## start

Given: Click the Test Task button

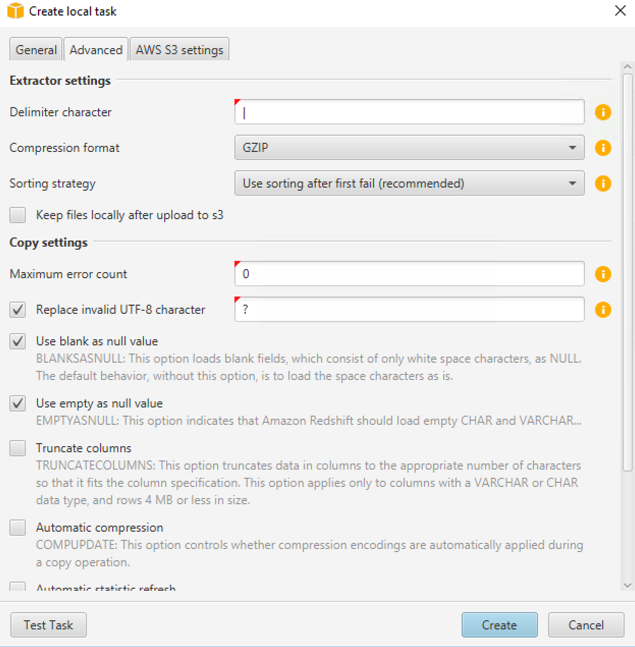Looking at the screenshot, I should [x=48, y=625].
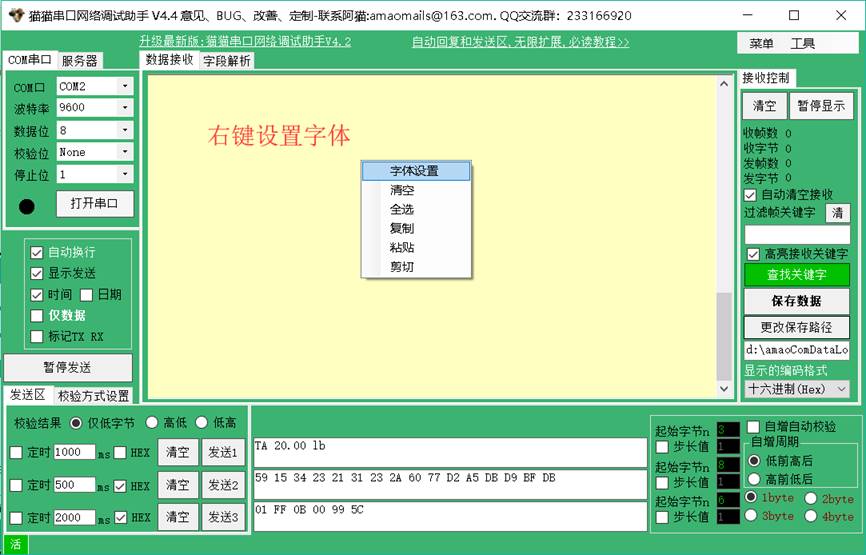Toggle the 自动换行 auto-wrap checkbox
866x555 pixels.
pos(37,253)
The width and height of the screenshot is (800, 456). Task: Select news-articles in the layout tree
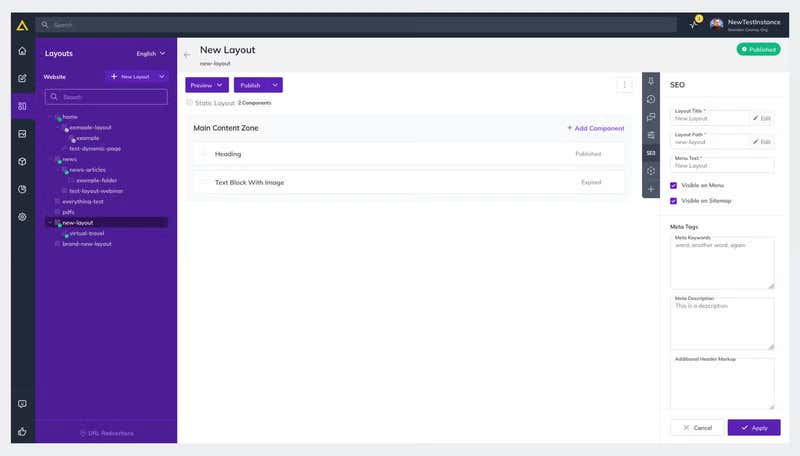coord(87,170)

## end

YOUR TASK → Copy out the stretch from the line containing "The width and" through the end of the records, requests included, and shift each coordinate in the answers by adding 120 to it. Leave the numbers in the requests unchanged, and leave the pictures out.

FINISHED ANSWER →
The width and height of the screenshot is (800, 456). Task: Select news-articles in the layout tree
coord(207,290)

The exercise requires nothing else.